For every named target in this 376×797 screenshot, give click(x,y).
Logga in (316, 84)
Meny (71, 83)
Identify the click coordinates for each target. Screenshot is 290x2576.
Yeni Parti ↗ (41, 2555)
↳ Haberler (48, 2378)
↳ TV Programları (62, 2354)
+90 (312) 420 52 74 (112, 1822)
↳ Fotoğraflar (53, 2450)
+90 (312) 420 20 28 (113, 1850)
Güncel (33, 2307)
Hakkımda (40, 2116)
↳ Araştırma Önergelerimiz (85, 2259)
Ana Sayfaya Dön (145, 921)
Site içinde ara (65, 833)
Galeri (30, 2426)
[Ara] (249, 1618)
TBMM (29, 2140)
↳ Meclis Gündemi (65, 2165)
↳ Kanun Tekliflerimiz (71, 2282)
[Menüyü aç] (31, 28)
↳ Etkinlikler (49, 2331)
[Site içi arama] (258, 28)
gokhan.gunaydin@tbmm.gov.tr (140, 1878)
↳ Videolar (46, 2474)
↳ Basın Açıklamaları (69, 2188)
════════════════════
| WHAT TO PRODUCE |
Look for the string "target" in the data above and return every line that has it.

| RESPONSE BELOW |
For every named target in this 376×797 screenshot, give click(x,y).
Identify the click coordinates for each target. Screenshot is 290x2576.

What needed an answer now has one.